++++ Data to examine

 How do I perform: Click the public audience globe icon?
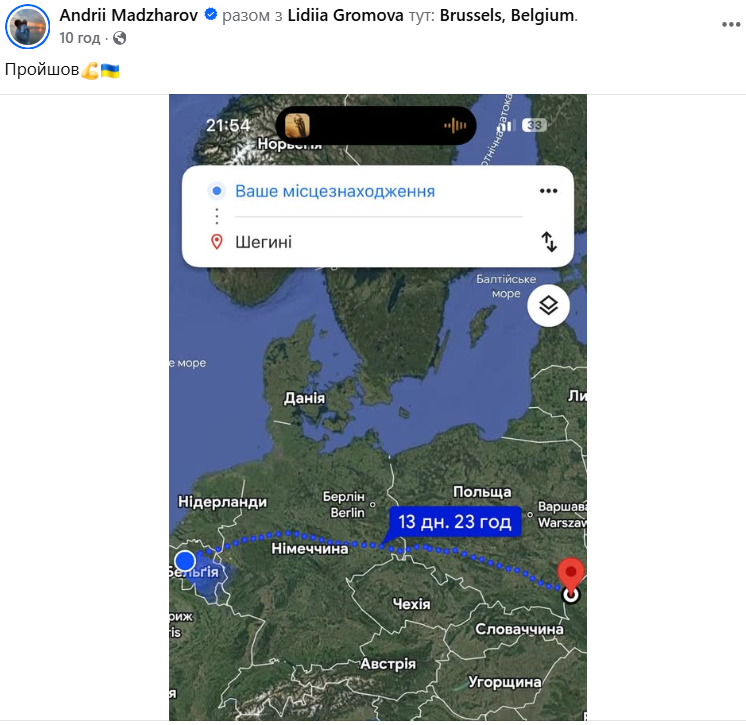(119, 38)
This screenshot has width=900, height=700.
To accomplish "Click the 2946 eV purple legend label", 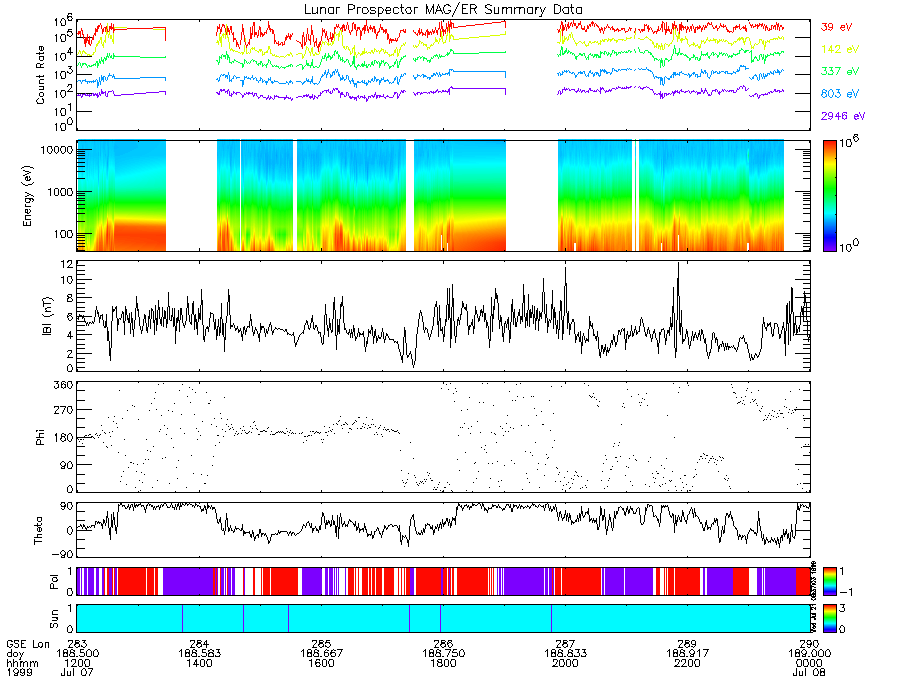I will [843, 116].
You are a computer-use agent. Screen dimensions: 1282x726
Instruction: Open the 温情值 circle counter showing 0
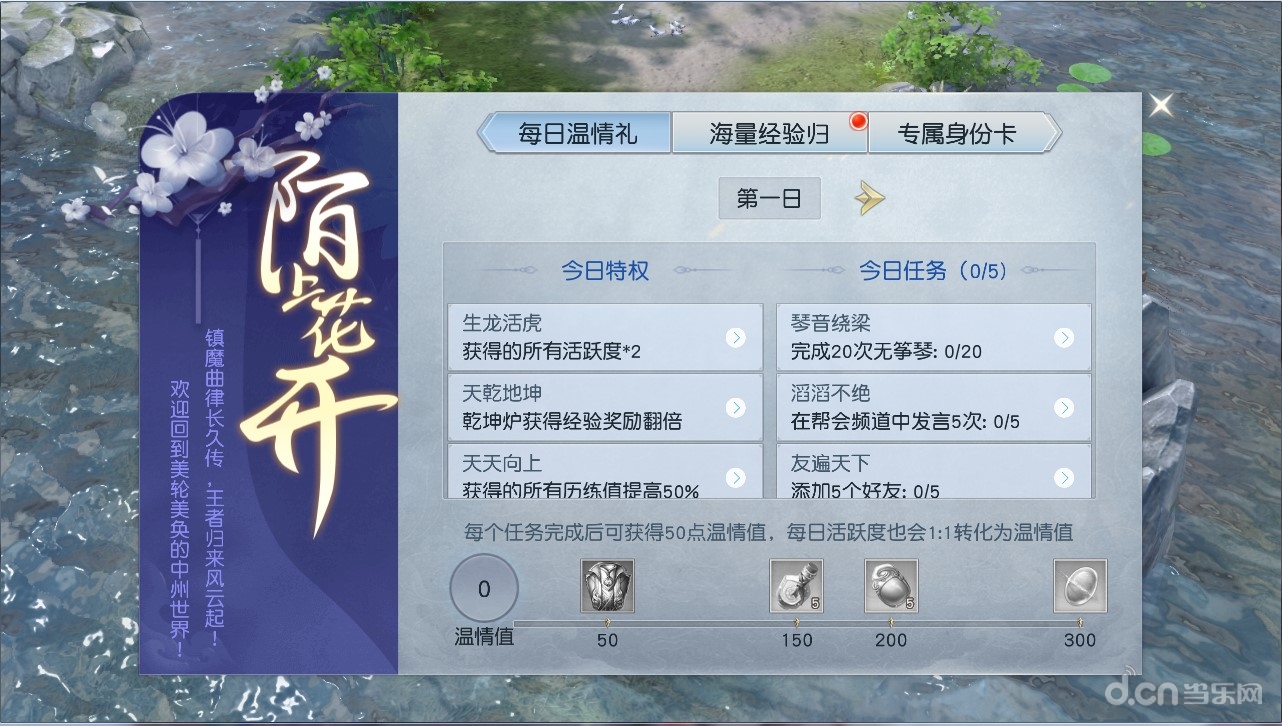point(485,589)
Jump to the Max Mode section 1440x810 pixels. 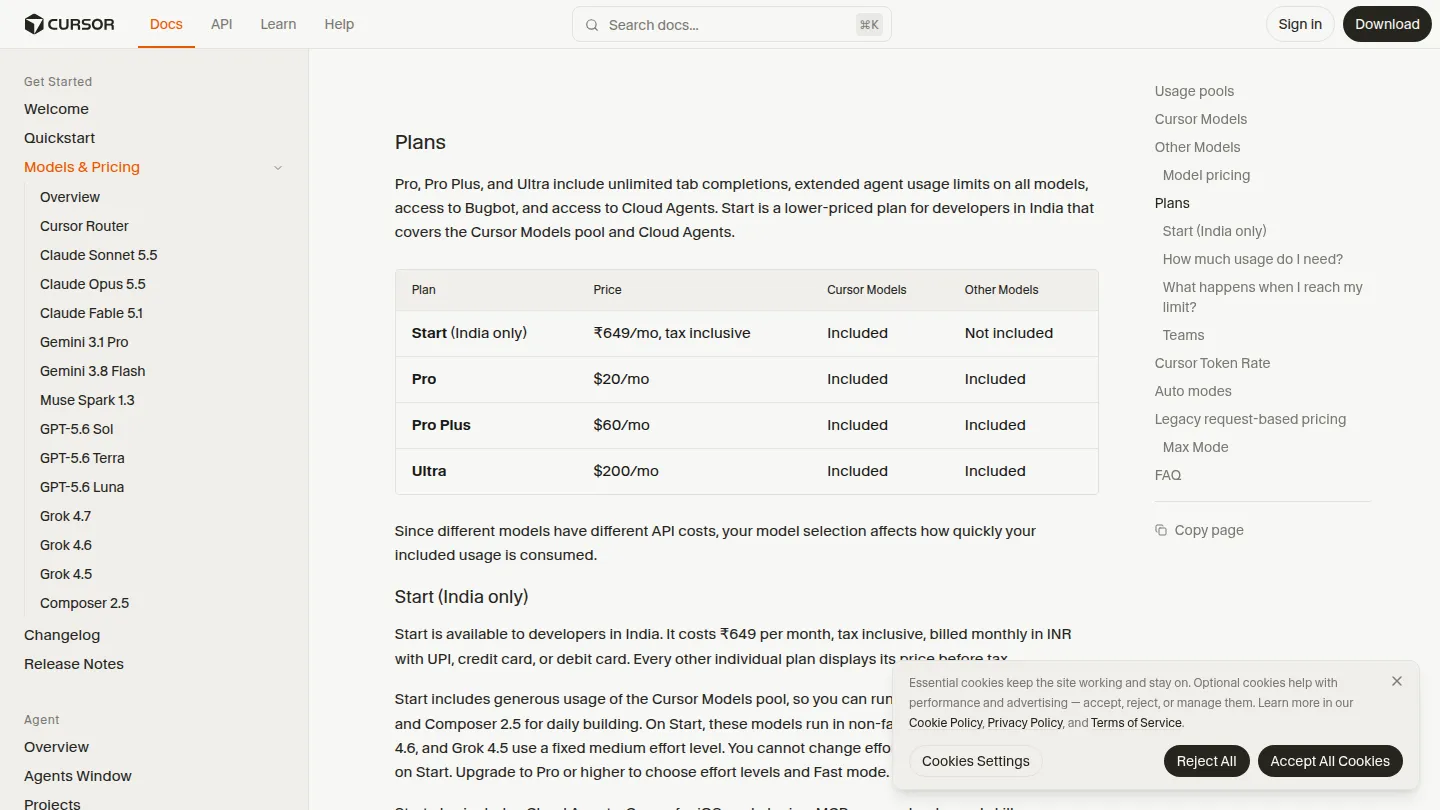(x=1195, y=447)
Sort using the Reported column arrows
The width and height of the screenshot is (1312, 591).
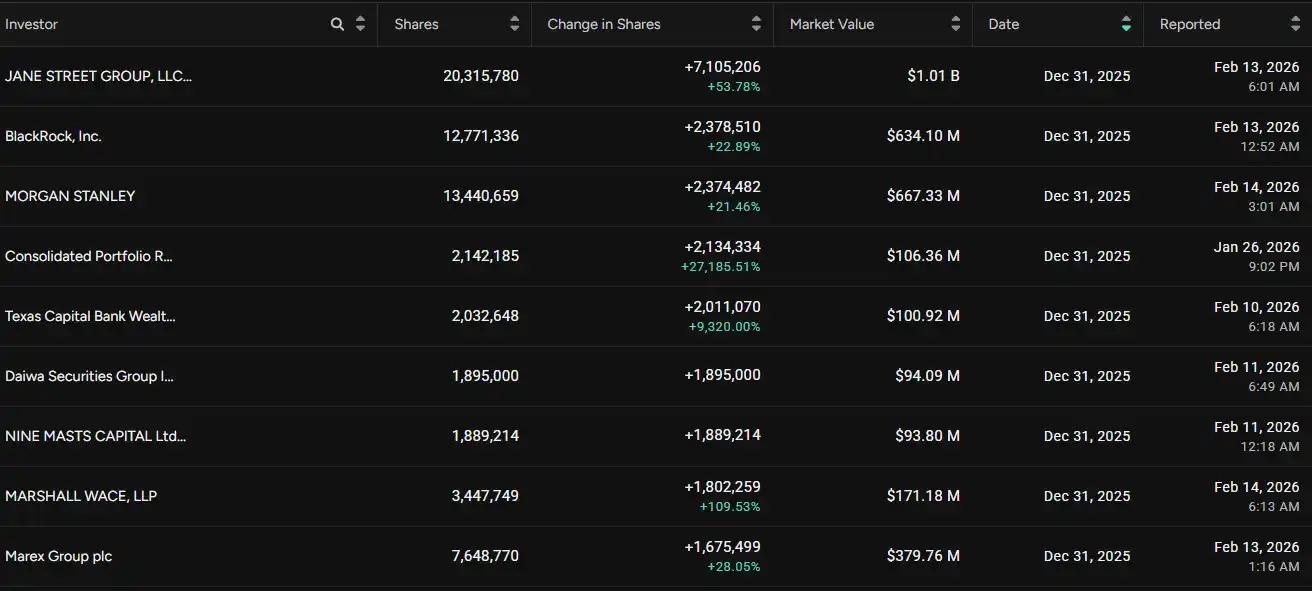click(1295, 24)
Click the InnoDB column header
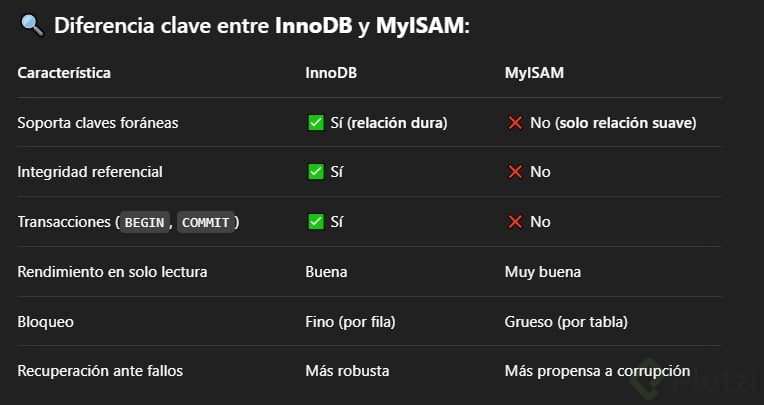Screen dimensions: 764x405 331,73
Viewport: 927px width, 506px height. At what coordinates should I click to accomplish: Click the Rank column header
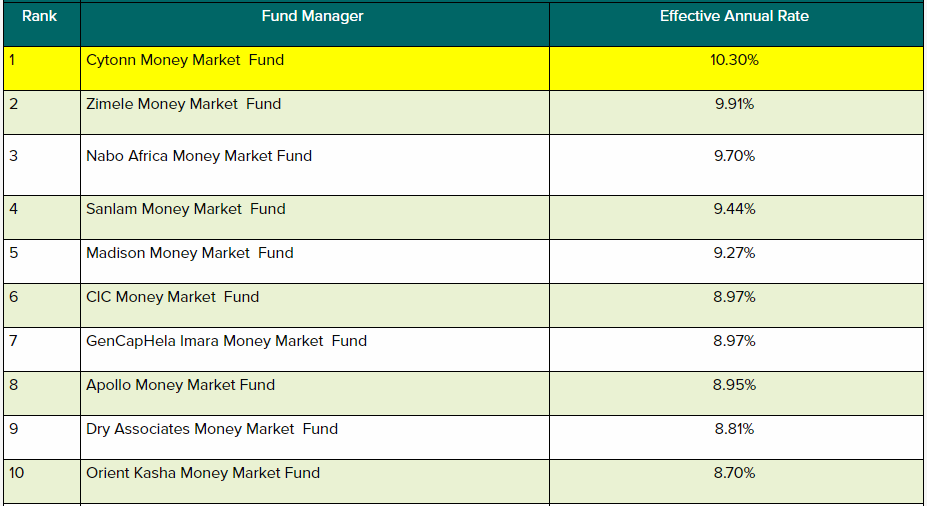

++++++++

Exercise directions: A word-for-word copy is needed of the lines from the line with "The width and" through the last line of the entries above, with both ends kept and the pictures dropped.

Reply to the exercise:
The width and height of the screenshot is (1312, 591).
click(1295, 24)
Click the InnoDB column header
Screen dimensions: 764x405 331,73
Viewport: 927px width, 506px height. At what coordinates should I click to accomplish: Click the Rank column header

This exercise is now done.